Hoy, celebro al Club de Futbol Monterrey, porque muestra congruencia y asume la responsabilidad frente al protocolo y el riesgo. La columna pasada invité a los líderes a asumir su papel como ejemplos ante la pandemia. Ahora toca reflexionar sobre la parte organizacional. Si algunos miembros de los equipos a los que pertenecemos no se alinean con los protocolos establecidos por los expertos y si el gobierno no impone consecuencias a la falta de los mismos, las organizaciones, entiéndase empresas, clubes deportivos y otros similares, sí deben hacerse responsables de la contención de sus miembros.

Muy bien por Duilio Davino, quien declaró antes del partido de Monterrey: “No van a hacer el viaje, obviamente se rompió el protocolo de sanidad, fue una reunión, no había cubrebocas, preferimos apartarlos, hacerles la prueba y hablar con ellos”. No se trata de un castigo, sino de calcular las consecuencias de las malas decisiones de los jugadores.

Seguimos actuando sin entender la sana distancia y la importancia del cubrebocas, las medidas mínimas. No se asume la realidad y la información de la multiplicación de casos. No te puedes reunir, es un tema de profesionalismo.

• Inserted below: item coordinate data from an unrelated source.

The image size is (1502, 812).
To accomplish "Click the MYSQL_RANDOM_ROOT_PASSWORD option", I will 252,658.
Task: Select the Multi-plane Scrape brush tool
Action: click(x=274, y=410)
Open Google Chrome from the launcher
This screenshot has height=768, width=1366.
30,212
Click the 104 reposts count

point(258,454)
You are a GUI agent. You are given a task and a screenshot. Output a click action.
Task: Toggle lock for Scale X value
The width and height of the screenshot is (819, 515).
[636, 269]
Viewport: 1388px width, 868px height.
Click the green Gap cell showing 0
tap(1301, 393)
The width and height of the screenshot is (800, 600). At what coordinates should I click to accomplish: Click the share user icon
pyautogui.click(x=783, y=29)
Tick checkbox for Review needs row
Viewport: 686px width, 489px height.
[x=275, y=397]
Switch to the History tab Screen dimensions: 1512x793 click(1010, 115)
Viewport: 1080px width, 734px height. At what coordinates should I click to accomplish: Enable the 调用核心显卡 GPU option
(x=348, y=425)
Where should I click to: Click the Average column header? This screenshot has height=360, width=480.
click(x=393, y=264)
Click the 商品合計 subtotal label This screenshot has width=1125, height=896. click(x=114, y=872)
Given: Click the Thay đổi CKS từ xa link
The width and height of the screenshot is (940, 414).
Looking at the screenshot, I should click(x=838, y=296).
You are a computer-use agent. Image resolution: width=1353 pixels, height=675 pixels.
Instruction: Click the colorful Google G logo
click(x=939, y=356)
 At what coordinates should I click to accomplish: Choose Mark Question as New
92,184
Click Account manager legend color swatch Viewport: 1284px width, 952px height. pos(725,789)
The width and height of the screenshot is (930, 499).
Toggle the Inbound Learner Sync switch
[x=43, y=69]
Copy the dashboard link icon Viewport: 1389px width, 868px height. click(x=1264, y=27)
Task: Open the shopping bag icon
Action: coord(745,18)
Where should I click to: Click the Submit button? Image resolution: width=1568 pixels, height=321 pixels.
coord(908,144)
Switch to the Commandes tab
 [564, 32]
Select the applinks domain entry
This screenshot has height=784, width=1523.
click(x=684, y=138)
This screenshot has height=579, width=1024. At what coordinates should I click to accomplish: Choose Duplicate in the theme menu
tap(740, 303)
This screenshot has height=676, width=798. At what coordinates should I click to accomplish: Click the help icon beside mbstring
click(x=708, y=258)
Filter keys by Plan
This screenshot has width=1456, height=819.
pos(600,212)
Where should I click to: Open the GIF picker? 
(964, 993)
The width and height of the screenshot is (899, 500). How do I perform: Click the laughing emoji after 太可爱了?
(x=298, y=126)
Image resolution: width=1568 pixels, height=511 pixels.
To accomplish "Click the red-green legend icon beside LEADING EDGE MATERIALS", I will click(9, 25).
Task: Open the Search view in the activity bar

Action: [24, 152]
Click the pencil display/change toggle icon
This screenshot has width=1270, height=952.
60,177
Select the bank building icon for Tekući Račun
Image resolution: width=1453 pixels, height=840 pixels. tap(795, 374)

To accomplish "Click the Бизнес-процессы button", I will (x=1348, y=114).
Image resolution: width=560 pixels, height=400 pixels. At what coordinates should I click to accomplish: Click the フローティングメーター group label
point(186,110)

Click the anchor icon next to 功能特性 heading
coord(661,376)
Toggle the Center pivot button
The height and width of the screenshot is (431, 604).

La situación es que nos encontramos frente al reto de crear nuevo contrato social que como comunidad tenemos que asumir. El contrato social se refiere a los acuerdos que los grupos humanos asumen para vivir en paz y en libertad. Este concepto data desde el año 1762 y fue desarrollado por Jean-Jacques Rousseau.

¿Y por qué hablo de un nuevo contrato social? Porque las reglas cambiaron para el mundo entero con la pandemia y estamos en el reto de entender las nuevas formas de comportamiento. Las instituciones deben ejercer su influencia para crear conciencia sobre estos acuerdos sociales y desarrollar en sus miembros la capacidad para tomar decisiones acordes con las necesidades actuales del cuidado común. Mientras más tardemos en actuar, las consecuencias se seguirán agravando.

Estimados lectores, hagamos lo propio en nuestros ámbitos organizacionales. Cierro retomando y sumándome a la declaración del Club de Futbol Monterrey Rayados:

“Convocamos a todos los integrantes del Club, a nuestra afición y a la comunidad en general a seguir de forma estricta las indicaciones de las autoridades de salud”.

“Revitalízate, vuelve a la esencia de lo que te da el éxito”.